[Complete the following]
1 > Summarize the blog excerpt about dreaming in two sentences.
2 > Quote the blog excerpt about dreaming word for word, starting at "I Wish you All" and ending at "Sick of dreaming!".

Passage provided Block Start

I will now summarize the salient findings from this
series, present two clinical vignettes, and describe
subsequent reports from three other centers in
two additional countries on this intriguing, newly
recognized dream disorder.

Now that we have a name for it, maybe we can start making someone listen to us, and figure it out!!

As long as I can remember, I have had benign positional vertigo, to which some of this problem may correlate. YIPPIE!! I am on to something here, and hope we can start a community to figure this out.


I Wish you All the Best!

Thursday, February 17, 2011

still working. . .

Found a different type of site today, and trying to figure out if anyone out there actually understands non-rem dreaming. If I can find it, I will post what I find. Someday we will have this mystery solved!

Thursday, June 17, 2010

Sick of dreaming!

This has all started as I have many times come on the computer after waking up from yet another night of dream after dream. My family, including husband of seven years, knows all too well what my nights are like. Dreams full of strange houses, that once your in the attic you can't move to close to the edge of the house or it will topple over because it is sitting on a mountain peak, or dreams that seem to glide into one another like the six tornadoes that are coming at you and suddenly it doesn't matter because your in another state with different people (people you know but do not look like themselves) and then you are all walking through your highschool hallways on horseback, and then your back to the tornadoes and your yelling at people as they are about to hit, then your back somewhere else in another house with many rooms playing tag. Did that sentence seem to go on and on? Well, so do my dreams. So much so that as all people who "suffer" like I do know exactly what I mean when I say I could write MANY movies based only on my dreams. (And they would probably be better than a lot of movies currently out!)

I have had this "problem" since I can remember. In highschool I would go back to sleep after my morning shower and enjoy a half hour mind movie, and fall asleep in class for only five minutes but be startled upon waking because I was dreaming at my desk. I can take a ten minute nap on the couch and tell you some wild dreams, or even take what is on the TV (because I can still hear it in my sleep) and suddenly I am dreaming what I am hearing. (Makes for some funny dreams if there are cartoons on!)

Passage provided Block End
The data Block Start

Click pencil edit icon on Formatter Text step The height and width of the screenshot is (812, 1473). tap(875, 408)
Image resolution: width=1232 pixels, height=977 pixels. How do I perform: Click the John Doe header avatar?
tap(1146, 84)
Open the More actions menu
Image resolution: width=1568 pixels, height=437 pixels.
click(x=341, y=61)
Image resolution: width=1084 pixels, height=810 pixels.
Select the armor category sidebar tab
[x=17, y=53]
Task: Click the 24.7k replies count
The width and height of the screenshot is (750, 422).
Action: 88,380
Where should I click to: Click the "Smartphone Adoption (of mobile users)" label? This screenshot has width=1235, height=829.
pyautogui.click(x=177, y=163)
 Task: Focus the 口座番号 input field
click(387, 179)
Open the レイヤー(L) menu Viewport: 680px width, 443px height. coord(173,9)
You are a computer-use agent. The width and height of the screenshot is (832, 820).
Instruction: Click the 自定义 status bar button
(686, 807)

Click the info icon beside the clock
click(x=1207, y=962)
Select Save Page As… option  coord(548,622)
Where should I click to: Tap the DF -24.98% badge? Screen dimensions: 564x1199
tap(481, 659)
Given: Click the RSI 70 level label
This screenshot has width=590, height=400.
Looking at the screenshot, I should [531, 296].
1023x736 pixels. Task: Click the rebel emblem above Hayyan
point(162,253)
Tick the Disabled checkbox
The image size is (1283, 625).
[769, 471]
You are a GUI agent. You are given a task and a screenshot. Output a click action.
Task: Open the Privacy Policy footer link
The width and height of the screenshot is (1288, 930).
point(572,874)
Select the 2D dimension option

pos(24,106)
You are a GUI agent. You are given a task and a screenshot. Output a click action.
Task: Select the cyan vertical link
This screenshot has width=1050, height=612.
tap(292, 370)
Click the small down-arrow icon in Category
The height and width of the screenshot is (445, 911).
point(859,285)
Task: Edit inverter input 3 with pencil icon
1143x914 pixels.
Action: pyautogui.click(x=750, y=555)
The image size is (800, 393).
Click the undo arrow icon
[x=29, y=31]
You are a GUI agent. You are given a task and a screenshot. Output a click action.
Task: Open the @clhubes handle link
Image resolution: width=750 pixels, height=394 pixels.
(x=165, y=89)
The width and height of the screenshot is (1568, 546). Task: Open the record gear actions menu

The data Block End

[Replies]
1 > The writer reports having had nights of vivid dreams for as long as they can remember, with scenes that glide into one another, and says they could write many movies based only on those dreams. Even brief naps or a few minutes of sleep in class bring dreams, and the writer hopes to find others who understand non-REM dreaming and to start a community to figure the problem out.

2 >
I Wish you All the Best!

Thursday, February 17, 2011

still working. . .

Found a different type of site today, and trying to figure out if anyone out there actually understands non-rem dreaming. If I can find it, I will post what I find. Someday we will have this mystery solved!

Thursday, June 17, 2010

Sick of dreaming!